My understanding is that the following happened:
- Property developers got huge loans from Irish banks.
- The property bubble popped.
- Property developers were unable or unwilling to pay back the loans
- Irish banks nearly went bust because of this
- The government introduced the infamous guarantee and NAMA to try to prop up the banks.

- The banks sold the loans to NAMA at a discount, with the taxpayer taking the hit on the discount.
- Property developers should now pay back NAMA
- Nama is now forgiving debt for the property developers.
- Government is increasing taxes, adding new taxes and doing cut backs to help pay for all this.

Is this correct?


----------



## Westie123 (1 Aug 2011)

That just about sums it up. 

President Abraham Lincoln 

"It is true that you may fool all of the people some of the time;
you can even fool some of the people all of the time;
but you can’t fool all of the people all of the time."

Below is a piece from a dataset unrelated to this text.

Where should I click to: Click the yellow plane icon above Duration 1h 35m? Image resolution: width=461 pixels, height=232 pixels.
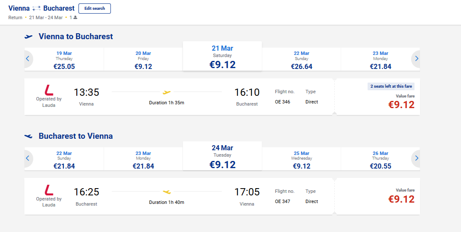coord(167,92)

He obviously wasn't thinking about the Irish in 2011!!


----------



## donee (1 Aug 2011)

why should'nt they 'developers' NOT be bailed out! Surely what 'Ireland Inc.' needs now are these 'risk takers', these 'forward thinkers' to get us out of our present predicament. 
Is it not time we buried the hatchet, stopped the blame game and get on with it. I mean only the really NAIVE, really thought that they were going to pay anything anyway.


----------



## millieforbes (1 Aug 2011)

umop3p! said:
			
		

> - The banks sold the loans to NAMA at a discount, with the taxpayer taking the hit on the discount.
> - Property developers should now pay back NAMA
> - Nama is now forgiving debt for the property developers.
> - Government is increasing taxes, adding new taxes and doing cut backs to help pay for all this.
> ...



I was understanding this debt forgiveness to be part of the discount I.e. That NAMA bought 70bn of loans for 30.5bn, so the discount was c. 40bn, which was the hit that the banks took, which led to a need for recapitalisation, which has largely happened so that this 37bn (or whatever the number might be) is not incremental as long as it remains smaller than the discount amount


----------



## z107 (1 Aug 2011)

> why should'nt they 'developers' NOT be bailed out! Surely what 'Ireland Inc.' needs now are these 'risk takers', these 'forward thinkers' to get us out of our present predicament.
> Is it not time we buried the hatchet, stopped the blame game and get on with it. I mean only the really NAIVE, really thought that they were going to pay anything anyway.


Property is a dead end for money. The Japanese made the same mistake. You can't export houses and they do not create money or employment. (Rent is not creating anything)

Yes, Ireland does need (calculated) risk takers. However, we need people setting up productive companies that employ people, and maybe even export stuff. It's the people that set up these companies that should be given the breaks and bailouts.

It seems that there wasn't any risk for the developers.. Those that lost our money in the bubble were terrible business people anyway.

(PS, I won't stop the blame game. I'll only forgive and forget when I stop paying USC, property tax, water rates etc, etc... People need to be blamed and punished.)


----------



## Jim2007 (1 Aug 2011)

Well it is never as straight forward as it seems... I expect that none of the loans taken over by NAMA are simple and straight forward, so that they can go ahead and just start disposing off property.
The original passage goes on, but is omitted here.